[Work instruction]:
Transcribe each record below word for word.
(Beginning of Input records)
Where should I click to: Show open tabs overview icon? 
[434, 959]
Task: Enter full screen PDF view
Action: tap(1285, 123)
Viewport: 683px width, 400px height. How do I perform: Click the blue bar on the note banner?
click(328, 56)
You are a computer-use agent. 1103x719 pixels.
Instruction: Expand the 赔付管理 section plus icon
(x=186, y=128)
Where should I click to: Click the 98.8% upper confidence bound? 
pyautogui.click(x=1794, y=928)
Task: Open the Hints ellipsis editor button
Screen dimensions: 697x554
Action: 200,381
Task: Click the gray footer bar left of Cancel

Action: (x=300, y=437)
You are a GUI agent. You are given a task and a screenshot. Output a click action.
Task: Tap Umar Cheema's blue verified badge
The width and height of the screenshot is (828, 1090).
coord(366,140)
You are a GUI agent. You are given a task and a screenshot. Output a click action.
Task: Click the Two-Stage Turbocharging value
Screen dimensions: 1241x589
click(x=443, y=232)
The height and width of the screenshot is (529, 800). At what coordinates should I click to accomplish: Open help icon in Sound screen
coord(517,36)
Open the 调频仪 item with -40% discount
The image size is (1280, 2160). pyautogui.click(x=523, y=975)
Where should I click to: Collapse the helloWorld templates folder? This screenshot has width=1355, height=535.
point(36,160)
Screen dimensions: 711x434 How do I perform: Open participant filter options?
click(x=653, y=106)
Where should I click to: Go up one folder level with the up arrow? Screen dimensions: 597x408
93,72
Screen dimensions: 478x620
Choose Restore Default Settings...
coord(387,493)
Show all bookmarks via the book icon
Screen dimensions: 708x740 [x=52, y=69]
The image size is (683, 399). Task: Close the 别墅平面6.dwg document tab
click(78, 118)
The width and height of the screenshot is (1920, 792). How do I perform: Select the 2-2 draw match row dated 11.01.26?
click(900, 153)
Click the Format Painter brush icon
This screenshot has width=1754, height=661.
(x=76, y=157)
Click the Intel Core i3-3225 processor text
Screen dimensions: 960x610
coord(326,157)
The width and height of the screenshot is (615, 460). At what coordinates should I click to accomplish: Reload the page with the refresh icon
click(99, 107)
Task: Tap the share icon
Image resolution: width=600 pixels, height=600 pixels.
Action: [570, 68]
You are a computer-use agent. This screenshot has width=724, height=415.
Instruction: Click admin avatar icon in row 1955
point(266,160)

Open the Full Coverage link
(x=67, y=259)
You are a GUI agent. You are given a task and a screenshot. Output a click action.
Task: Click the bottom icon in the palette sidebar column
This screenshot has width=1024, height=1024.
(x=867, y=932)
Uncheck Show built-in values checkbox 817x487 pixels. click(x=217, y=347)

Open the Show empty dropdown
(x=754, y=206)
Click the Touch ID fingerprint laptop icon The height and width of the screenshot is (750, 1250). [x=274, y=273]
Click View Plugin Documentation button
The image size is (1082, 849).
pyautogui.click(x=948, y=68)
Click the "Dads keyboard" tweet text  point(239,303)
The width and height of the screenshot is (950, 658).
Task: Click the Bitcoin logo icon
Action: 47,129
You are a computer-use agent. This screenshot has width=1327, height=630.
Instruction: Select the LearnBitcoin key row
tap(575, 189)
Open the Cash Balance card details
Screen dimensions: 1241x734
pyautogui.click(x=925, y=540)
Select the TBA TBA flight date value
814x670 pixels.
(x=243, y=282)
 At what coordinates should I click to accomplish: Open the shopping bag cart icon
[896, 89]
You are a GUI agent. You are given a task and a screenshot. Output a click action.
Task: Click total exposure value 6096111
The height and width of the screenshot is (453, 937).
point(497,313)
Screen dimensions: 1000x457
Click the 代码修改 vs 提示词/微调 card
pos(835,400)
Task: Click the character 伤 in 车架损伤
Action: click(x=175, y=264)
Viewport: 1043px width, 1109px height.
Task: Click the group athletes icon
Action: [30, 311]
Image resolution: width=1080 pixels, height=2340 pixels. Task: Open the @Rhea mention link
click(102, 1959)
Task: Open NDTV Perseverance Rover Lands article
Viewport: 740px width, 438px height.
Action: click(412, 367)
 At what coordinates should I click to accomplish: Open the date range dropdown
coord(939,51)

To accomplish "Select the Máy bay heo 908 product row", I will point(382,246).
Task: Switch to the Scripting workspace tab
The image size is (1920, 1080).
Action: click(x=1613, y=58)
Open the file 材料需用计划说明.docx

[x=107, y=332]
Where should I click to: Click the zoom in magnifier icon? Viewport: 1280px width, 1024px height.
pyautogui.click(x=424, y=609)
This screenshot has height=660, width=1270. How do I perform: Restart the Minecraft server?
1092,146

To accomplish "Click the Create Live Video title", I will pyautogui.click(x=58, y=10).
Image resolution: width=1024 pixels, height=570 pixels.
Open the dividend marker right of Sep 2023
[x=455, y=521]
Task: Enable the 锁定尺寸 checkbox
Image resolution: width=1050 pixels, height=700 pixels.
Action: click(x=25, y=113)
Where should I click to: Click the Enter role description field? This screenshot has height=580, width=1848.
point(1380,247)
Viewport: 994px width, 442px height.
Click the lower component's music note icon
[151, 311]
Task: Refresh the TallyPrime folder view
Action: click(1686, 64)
(End of Input records)
[Response area]:
Where should I click to: Show open tabs overview icon? 
[434, 959]
Task: Enter full screen PDF view
Action: tap(1285, 123)
Viewport: 683px width, 400px height. How do I perform: Click the blue bar on the note banner?
click(328, 56)
You are a computer-use agent. 1103x719 pixels.
Instruction: Expand the 赔付管理 section plus icon
(x=186, y=128)
Where should I click to: Click the 98.8% upper confidence bound? 
pyautogui.click(x=1794, y=928)
Task: Open the Hints ellipsis editor button
Screen dimensions: 697x554
Action: 200,381
Task: Click the gray footer bar left of Cancel

Action: (x=300, y=437)
You are a GUI agent. You are given a task and a screenshot. Output a click action.
Task: Tap Umar Cheema's blue verified badge
The width and height of the screenshot is (828, 1090).
coord(366,140)
You are a GUI agent. You are given a task and a screenshot. Output a click action.
Task: Click the Two-Stage Turbocharging value
Screen dimensions: 1241x589
click(x=443, y=232)
The height and width of the screenshot is (529, 800). At what coordinates should I click to accomplish: Open help icon in Sound screen
coord(517,36)
Open the 调频仪 item with -40% discount
The image size is (1280, 2160). pyautogui.click(x=523, y=975)
Where should I click to: Collapse the helloWorld templates folder? This screenshot has width=1355, height=535.
point(36,160)
Screen dimensions: 711x434 How do I perform: Open participant filter options?
click(x=653, y=106)
Where should I click to: Go up one folder level with the up arrow? Screen dimensions: 597x408
93,72
Screen dimensions: 478x620
Choose Restore Default Settings...
coord(387,493)
Show all bookmarks via the book icon
Screen dimensions: 708x740 [x=52, y=69]
The image size is (683, 399). Task: Close the 别墅平面6.dwg document tab
click(78, 118)
The width and height of the screenshot is (1920, 792). How do I perform: Select the 2-2 draw match row dated 11.01.26?
click(900, 153)
Click the Format Painter brush icon
This screenshot has width=1754, height=661.
(x=76, y=157)
Click the Intel Core i3-3225 processor text
Screen dimensions: 960x610
coord(326,157)
The width and height of the screenshot is (615, 460). At what coordinates should I click to accomplish: Reload the page with the refresh icon
click(99, 107)
Task: Tap the share icon
Image resolution: width=600 pixels, height=600 pixels.
Action: [570, 68]
You are a computer-use agent. This screenshot has width=724, height=415.
Instruction: Click admin avatar icon in row 1955
point(266,160)

Open the Full Coverage link
(x=67, y=259)
You are a GUI agent. You are given a task and a screenshot. Output a click action.
Task: Click the bottom icon in the palette sidebar column
This screenshot has width=1024, height=1024.
(x=867, y=932)
Uncheck Show built-in values checkbox 817x487 pixels. click(x=217, y=347)

Open the Show empty dropdown
(x=754, y=206)
Click the Touch ID fingerprint laptop icon The height and width of the screenshot is (750, 1250). [x=274, y=273]
Click View Plugin Documentation button
The image size is (1082, 849).
pyautogui.click(x=948, y=68)
Click the "Dads keyboard" tweet text  point(239,303)
The width and height of the screenshot is (950, 658).
Task: Click the Bitcoin logo icon
Action: 47,129
You are a computer-use agent. This screenshot has width=1327, height=630.
Instruction: Select the LearnBitcoin key row
tap(575, 189)
Open the Cash Balance card details
Screen dimensions: 1241x734
pyautogui.click(x=925, y=540)
Select the TBA TBA flight date value
814x670 pixels.
(x=243, y=282)
 At what coordinates should I click to accomplish: Open the shopping bag cart icon
[896, 89]
You are a GUI agent. You are given a task and a screenshot. Output a click action.
Task: Click total exposure value 6096111
The height and width of the screenshot is (453, 937).
point(497,313)
Screen dimensions: 1000x457
Click the 代码修改 vs 提示词/微调 card
pos(835,400)
Task: Click the character 伤 in 车架损伤
Action: click(x=175, y=264)
Viewport: 1043px width, 1109px height.
Task: Click the group athletes icon
Action: [30, 311]
Image resolution: width=1080 pixels, height=2340 pixels. Task: Open the @Rhea mention link
click(102, 1959)
Task: Open NDTV Perseverance Rover Lands article
Viewport: 740px width, 438px height.
Action: click(412, 367)
 At what coordinates should I click to accomplish: Open the date range dropdown
coord(939,51)

To accomplish "Select the Máy bay heo 908 product row", I will point(382,246).
Task: Switch to the Scripting workspace tab
The image size is (1920, 1080).
Action: click(x=1613, y=58)
Open the file 材料需用计划说明.docx

[x=107, y=332]
Where should I click to: Click the zoom in magnifier icon? Viewport: 1280px width, 1024px height.
pyautogui.click(x=424, y=609)
This screenshot has height=660, width=1270. How do I perform: Restart the Minecraft server?
1092,146

To accomplish "Click the Create Live Video title", I will pyautogui.click(x=58, y=10).
Image resolution: width=1024 pixels, height=570 pixels.
Open the dividend marker right of Sep 2023
[x=455, y=521]
Task: Enable the 锁定尺寸 checkbox
Image resolution: width=1050 pixels, height=700 pixels.
Action: click(x=25, y=113)
Where should I click to: Click the Enter role description field? This screenshot has height=580, width=1848.
point(1380,247)
Viewport: 994px width, 442px height.
Click the lower component's music note icon
[151, 311]
Task: Refresh the TallyPrime folder view
Action: click(1686, 64)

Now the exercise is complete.